Does your DBA make schema changes for you? If so, why?

One of the fundamental principles of an agile team is that of cross-functionality. Everyone should have at least a passing familiarity with everyone else’s role, and there should be no one bottleneck within the team. There should also be minimal external dependencies that could prevent the team from delivering its stated sprint goal. If you have an external dependency then you’re betting your own team’s success on something that you don’t control. Tell me how that makes sense, someone?

If you have a crack DBA within your team then that’s one thing. I still don’t think it’s wise, but at least they’re operating within your team. Even so, they’re a bottleneck: if more than one person needs to make a schema change then all but the first person can hurry up and wait for the DBA to be available.

Is your DBA a developer? Does s/he have commit rights and responsibilities just like any other member of your team? Will s/he fix the build if it breaks? Does s/he decide on your class names? Or on your project/solution structure? Then why have them act as a gatekeeper for same? Your database is just a persistent record of your domain model, and should change accordingly. The schema should be updated by your own scripts, kept in your own source repository, and applied automatically by your application. It is part of your application.

Have infrastructure people do infrastructure and software developers write software. Database servers are infrastructure. Databases themselves are software components, not infrastructure.

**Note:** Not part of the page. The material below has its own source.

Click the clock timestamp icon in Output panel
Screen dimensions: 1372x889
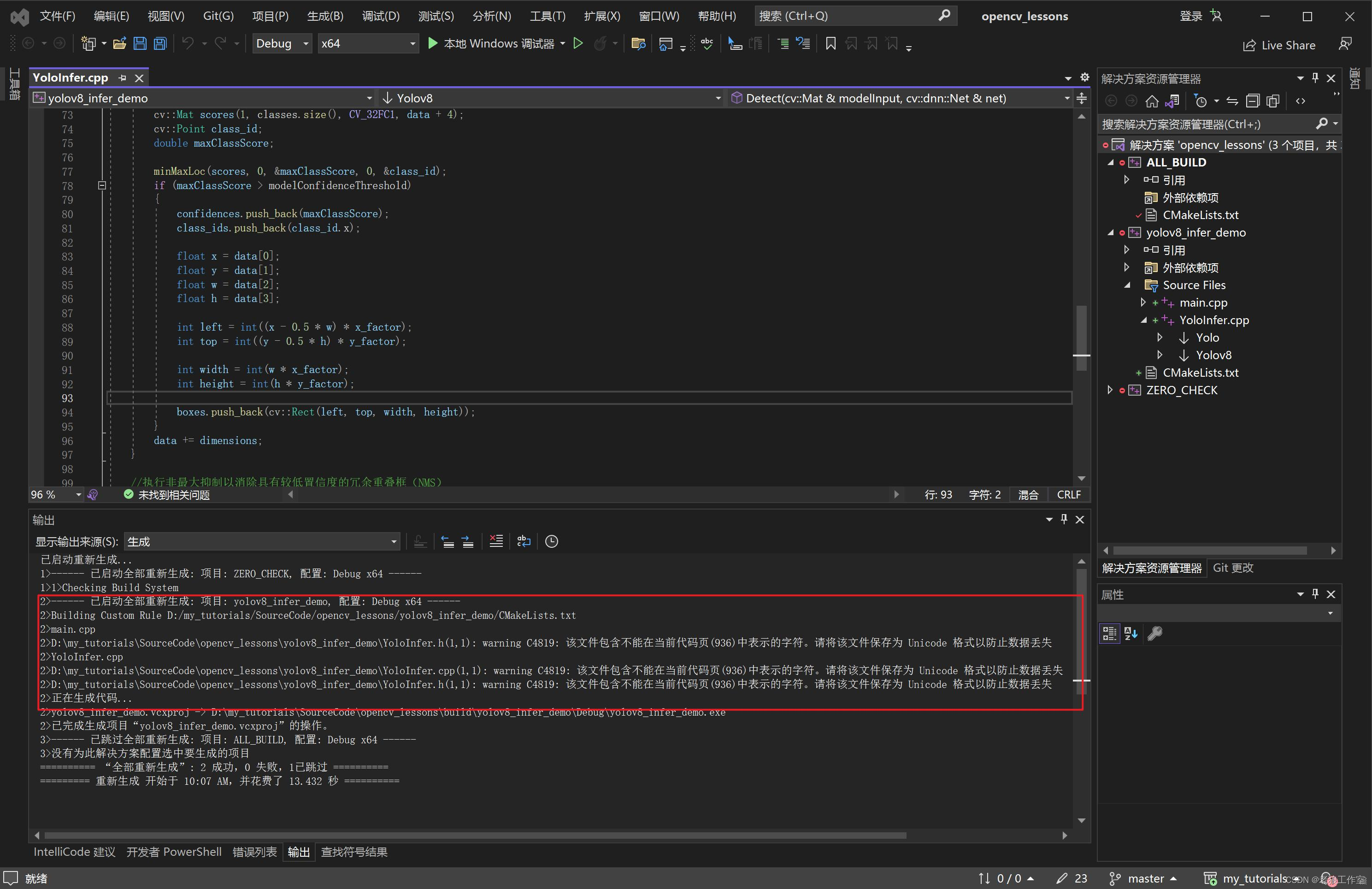551,541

This might sound like I’m against DBAs in principle. Not entirely, but I am against the kind who feel the need to insert themselves into application design decisions after the fact. To be fair, I’m also against developers who treat databases as an abstraction that they don’t have to understand. My position is that both attitudes are irresponsible.

As a developer using a database you’re responsible for knowing your tools and using them well, and that includes SQL. Likewise, as a DBA responsible for any component of a software development project you’re responsible for knowing your tools, and that includes being able to code to the extent that you can write migrations if that’s what your team needs.